Dataset entries
◇ ◇ ◇ ◇ ◇

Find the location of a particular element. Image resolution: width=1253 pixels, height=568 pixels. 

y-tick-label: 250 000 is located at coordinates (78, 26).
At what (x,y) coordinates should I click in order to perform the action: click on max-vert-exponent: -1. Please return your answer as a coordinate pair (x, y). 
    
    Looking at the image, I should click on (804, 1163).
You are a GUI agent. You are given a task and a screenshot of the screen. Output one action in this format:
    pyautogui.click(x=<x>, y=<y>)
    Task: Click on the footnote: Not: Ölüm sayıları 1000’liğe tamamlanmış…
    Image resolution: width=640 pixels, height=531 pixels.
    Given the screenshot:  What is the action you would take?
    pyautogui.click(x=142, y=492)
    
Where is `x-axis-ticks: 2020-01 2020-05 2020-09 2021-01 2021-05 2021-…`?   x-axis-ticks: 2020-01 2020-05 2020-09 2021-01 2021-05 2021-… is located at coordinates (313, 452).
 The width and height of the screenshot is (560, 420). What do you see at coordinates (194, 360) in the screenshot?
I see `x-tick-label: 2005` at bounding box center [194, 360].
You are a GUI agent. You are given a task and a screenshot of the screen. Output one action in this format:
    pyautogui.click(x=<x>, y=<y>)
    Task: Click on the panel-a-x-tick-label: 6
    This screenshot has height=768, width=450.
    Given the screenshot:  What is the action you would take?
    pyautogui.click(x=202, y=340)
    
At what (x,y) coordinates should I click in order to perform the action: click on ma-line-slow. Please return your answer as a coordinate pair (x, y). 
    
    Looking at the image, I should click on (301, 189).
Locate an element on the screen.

◇ ◇ ◇ ◇ ◇

Work to complete:
Could you extract the data from its first line through the line containing "pyautogui.click(x=142, y=492)", including both ends, and reproduce those lines without any change?

Reply to the exercise:
Find the location of a particular element. Image resolution: width=1253 pixels, height=568 pixels. 

y-tick-label: 250 000 is located at coordinates (78, 26).
At what (x,y) coordinates should I click in order to perform the action: click on max-vert-exponent: -1. Please return your answer as a coordinate pair (x, y). 
    
    Looking at the image, I should click on (804, 1163).
You are a GUI agent. You are given a task and a screenshot of the screen. Output one action in this format:
    pyautogui.click(x=<x>, y=<y>)
    Task: Click on the footnote: Not: Ölüm sayıları 1000’liğe tamamlanmış…
    Image resolution: width=640 pixels, height=531 pixels.
    Given the screenshot:  What is the action you would take?
    pyautogui.click(x=142, y=492)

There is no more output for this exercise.